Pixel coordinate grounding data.
##############################
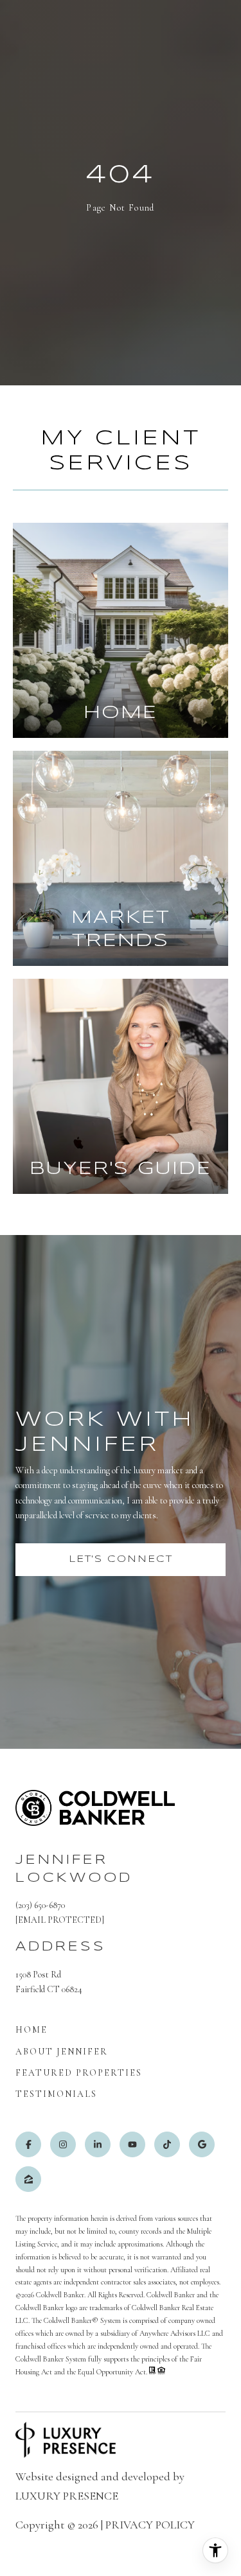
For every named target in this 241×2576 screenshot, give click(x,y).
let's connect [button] (121, 1559)
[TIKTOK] (167, 2144)
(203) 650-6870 (40, 1905)
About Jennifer (61, 2051)
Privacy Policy (150, 2525)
##############################
Copy out all the entries precisely. No images.

Output of the exercise.
For every named target in this 241×2576 screenshot, give click(x,y).
let's connect [button] (121, 1559)
[TIKTOK] (167, 2144)
(203) 650-6870 (40, 1905)
About Jennifer (61, 2051)
Privacy Policy (150, 2525)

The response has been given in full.